Experience shows that with inconsistent fiscal policy, there is not much room for the Central Bank to control inflation. Inflationary pressures can be appeased by raising the interest rate. But it is a short-term strategy because it discourages investment, generates exchange rate appreciation and aggravates the fiscal situation by increasing interest expenses. Therefore, the government’s decision to change the target is an act of honesty. Tolerate with higher inflation was preferred to the alternative of continuing to force the monetary authority to apply harmful measures to production. The announcement also recognizes that, at the current pace of gradualism, it is not possible to reduce inflation in the time originally planned.

From the political point of view, it is an acknowledgment of the enormous difficulties to address the social goal of having a more efficient public sector. The tortuous process of changing the pensions adjustment formula demonstrated the incapacity of the political class to deal with strategic issues with seriousness, tolerance and responsibility. Given this structural weakness, it is only possible to go on financing the fiscal deficit with inflationary tax.

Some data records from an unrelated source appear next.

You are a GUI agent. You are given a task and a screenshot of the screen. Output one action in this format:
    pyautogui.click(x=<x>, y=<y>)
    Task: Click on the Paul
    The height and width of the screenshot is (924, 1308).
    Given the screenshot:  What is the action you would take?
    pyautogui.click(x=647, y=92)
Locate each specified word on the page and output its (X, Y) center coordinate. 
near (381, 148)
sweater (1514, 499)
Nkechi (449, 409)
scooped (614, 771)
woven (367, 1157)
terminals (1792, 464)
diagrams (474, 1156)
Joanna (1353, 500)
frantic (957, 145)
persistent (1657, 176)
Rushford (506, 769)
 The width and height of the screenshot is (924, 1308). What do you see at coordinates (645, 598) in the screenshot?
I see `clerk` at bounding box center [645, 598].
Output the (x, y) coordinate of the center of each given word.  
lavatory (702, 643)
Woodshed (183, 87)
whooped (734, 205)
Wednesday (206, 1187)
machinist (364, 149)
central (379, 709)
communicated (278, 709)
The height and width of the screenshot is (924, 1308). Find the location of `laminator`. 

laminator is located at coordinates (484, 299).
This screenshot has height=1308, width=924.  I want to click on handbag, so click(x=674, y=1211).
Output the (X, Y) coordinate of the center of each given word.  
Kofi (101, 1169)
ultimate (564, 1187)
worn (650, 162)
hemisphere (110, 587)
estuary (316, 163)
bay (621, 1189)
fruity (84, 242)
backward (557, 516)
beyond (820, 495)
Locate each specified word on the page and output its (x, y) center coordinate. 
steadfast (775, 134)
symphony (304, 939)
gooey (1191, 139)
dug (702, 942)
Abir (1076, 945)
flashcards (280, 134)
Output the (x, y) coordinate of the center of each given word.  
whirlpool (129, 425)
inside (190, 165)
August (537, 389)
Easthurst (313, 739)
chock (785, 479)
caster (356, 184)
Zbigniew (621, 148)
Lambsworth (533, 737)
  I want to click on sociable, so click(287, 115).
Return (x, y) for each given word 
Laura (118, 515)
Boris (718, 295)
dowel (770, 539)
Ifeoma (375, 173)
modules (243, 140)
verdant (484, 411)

Reviewing the inflation target is an act of honesty but also of resignation to keep tolerating the high incidence of inflation and, along with it, poverty. Those that oppose the efficiency of the public sector are the middle and upper income segment of society struggling to pay less taxes and to continue benefiting from the public spending, even when in their speeches they pronounce social compromise. In parallel, the most punished by the inflation tax are the poor. Tolerating more inflation is a pragmatic decision that underlies the hypocrisy of declaring in favor of the poor but acting against them.